The Mudcat Café TM
Thread #98573   Message #1953339
Posted By: curmudgeon
31-Jan-07 - 06:55 AM
Thread Name: Alan Lomax Birthday
Subject: Alan Lomax Birthday
From The Writers Almanac:

It's the birthday of one of the most important folklorists in American history, Alan Lomax, (books by this author) born in Austin, Texas (1915). (Some sources give his birthday as January 15.) His father, John Lomax, was one of the first people ever to travel around the American South to write down the lyrics of folk songs sung by ordinary people in saloons and on back porches. It was John Lomax who discovered a folksong that became known as "Home on the Range." By the time Alan Lomax was born, his father had taken a banking job to support the family. But he lost that job during the Great Depression, and in 1933, he applied for a grant to start collecting folk songs for the Library of Congress. Alan was 18 years old and the time, and he went along as an assistant.

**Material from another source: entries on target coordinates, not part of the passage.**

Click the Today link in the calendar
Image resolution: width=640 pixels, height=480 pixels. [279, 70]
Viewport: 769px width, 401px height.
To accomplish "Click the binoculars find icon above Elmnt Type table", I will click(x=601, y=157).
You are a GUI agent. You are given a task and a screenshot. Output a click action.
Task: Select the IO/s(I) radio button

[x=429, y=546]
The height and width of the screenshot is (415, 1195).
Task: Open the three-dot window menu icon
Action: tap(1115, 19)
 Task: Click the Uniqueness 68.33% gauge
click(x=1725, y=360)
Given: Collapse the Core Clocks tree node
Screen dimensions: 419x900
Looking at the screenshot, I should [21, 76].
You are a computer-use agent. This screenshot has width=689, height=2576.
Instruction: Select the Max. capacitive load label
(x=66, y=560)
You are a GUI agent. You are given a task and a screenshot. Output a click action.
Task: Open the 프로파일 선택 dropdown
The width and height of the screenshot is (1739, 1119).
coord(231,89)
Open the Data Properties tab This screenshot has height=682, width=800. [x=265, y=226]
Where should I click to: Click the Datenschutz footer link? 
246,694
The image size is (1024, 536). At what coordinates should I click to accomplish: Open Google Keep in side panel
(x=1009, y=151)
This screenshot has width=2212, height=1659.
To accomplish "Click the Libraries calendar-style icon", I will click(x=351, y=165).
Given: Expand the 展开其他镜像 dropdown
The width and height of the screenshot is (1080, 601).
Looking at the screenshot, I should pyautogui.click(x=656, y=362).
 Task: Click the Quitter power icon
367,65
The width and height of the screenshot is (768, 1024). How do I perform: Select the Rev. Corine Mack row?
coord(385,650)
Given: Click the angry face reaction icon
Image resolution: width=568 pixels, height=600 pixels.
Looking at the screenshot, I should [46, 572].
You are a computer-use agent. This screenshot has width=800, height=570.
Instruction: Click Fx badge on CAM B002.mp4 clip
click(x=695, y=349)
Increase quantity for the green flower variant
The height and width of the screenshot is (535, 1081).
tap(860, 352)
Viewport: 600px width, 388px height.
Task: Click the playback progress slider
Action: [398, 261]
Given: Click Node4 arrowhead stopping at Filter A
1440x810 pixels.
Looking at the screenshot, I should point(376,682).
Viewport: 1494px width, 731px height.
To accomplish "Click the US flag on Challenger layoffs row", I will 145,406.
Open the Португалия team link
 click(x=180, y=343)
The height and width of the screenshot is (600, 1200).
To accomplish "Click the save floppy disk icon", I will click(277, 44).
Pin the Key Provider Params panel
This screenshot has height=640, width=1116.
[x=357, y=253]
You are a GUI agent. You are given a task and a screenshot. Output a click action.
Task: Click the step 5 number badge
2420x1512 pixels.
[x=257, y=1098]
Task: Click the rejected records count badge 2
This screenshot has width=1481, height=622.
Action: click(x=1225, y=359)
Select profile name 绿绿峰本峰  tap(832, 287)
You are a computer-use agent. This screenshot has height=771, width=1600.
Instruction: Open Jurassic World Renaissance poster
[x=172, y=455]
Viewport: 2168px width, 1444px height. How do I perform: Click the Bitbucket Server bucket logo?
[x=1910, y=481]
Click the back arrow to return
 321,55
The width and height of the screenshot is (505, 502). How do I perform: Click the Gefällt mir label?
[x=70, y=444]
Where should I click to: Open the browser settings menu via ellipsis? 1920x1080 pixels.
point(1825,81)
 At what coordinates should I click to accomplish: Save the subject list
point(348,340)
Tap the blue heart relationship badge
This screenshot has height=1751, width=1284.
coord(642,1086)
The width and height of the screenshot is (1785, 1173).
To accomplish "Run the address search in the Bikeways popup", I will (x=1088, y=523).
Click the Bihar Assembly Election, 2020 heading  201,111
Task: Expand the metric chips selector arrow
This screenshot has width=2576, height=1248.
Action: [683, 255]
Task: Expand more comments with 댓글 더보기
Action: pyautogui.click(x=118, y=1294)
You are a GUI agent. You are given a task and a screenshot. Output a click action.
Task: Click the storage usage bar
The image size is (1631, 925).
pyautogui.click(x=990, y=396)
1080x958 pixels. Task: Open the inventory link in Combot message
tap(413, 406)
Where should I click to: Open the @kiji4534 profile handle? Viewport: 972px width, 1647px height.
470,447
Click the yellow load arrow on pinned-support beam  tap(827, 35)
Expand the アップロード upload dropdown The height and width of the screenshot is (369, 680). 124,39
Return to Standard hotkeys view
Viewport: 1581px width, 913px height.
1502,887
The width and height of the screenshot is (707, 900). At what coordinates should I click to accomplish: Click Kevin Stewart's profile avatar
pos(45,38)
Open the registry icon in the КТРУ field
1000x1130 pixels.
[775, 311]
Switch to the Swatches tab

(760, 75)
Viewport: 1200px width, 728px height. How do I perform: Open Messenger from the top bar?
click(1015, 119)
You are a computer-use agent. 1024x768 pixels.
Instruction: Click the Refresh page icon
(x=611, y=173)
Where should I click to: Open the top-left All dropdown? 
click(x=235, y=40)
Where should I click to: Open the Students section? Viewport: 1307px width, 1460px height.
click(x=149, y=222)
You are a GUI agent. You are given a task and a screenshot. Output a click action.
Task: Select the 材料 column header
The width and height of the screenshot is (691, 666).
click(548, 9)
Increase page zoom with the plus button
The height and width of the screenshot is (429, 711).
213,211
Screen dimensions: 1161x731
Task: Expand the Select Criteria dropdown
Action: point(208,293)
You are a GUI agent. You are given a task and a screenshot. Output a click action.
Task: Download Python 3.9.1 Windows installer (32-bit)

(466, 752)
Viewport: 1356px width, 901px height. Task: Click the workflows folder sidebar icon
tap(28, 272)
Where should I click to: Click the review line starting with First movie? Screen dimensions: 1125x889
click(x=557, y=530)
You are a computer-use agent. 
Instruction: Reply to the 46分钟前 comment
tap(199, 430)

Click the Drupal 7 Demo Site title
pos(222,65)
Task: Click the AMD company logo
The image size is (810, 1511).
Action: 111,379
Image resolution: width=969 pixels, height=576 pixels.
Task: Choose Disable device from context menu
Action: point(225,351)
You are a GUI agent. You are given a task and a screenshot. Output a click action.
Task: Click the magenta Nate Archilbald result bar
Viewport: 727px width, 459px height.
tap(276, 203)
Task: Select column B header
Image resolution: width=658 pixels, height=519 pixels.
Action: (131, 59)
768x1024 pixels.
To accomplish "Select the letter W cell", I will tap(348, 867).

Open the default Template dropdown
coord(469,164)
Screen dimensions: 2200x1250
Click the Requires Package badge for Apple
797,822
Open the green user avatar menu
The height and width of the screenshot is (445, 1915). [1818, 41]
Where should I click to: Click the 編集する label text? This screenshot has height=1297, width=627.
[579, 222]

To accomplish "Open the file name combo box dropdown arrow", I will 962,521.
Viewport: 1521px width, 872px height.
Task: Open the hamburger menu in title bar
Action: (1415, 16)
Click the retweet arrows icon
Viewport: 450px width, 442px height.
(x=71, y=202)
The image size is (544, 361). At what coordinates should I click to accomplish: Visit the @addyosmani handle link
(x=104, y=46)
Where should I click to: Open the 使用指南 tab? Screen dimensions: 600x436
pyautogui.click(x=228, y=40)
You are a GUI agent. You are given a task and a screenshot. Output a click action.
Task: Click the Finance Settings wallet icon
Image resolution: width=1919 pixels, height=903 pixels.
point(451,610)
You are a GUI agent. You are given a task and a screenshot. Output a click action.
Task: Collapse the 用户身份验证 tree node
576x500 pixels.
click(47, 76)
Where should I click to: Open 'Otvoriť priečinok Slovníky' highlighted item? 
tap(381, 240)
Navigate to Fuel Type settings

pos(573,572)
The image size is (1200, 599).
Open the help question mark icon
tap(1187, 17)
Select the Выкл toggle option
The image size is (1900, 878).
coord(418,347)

They got in their beat-up old Ford with a tent and a 500-pound recording machine and went off to scour the prisons, plantations, and lumber camps, looking for songs. One of the stops they made on that first trip was Angola prison, and it was there that they first recorded a barrel-chested man with a beautiful deep voice, who went by the name of Leadbelly and introduced them to songs like "Goodnight Irene" and "Rock Island Line."

Alan's father would go on to become the first curator of the Archive of American Folk Song in the Library of Congress, but it was Alan would do most of the collecting. He traveled all over, recording everything from church singers to voodoo ceremonies. Unlike other musicologists, Lomax always tried to get the best recording equipment available. And even though he was recording on the fly in the field, he was careful about microphone placement and did everything he could to capture a high-quality sound.

He was one of the first people to record Woody Guthrie and helped get him a recording contract. In 1941, he went on a quest to try to find the legendary bluesman Robert Johnson, only to find that Johnson was already dead. But along the way, he made the first recording of a bluesman who called himself Muddy Waters. Waters later said that it was hearing the recording that Lomax had made that persuaded him to pursue a career in music.

Lomax also wrote numerous books about folk music and, in 1993, published a memoir of his early life called The Land Where the Blues Began.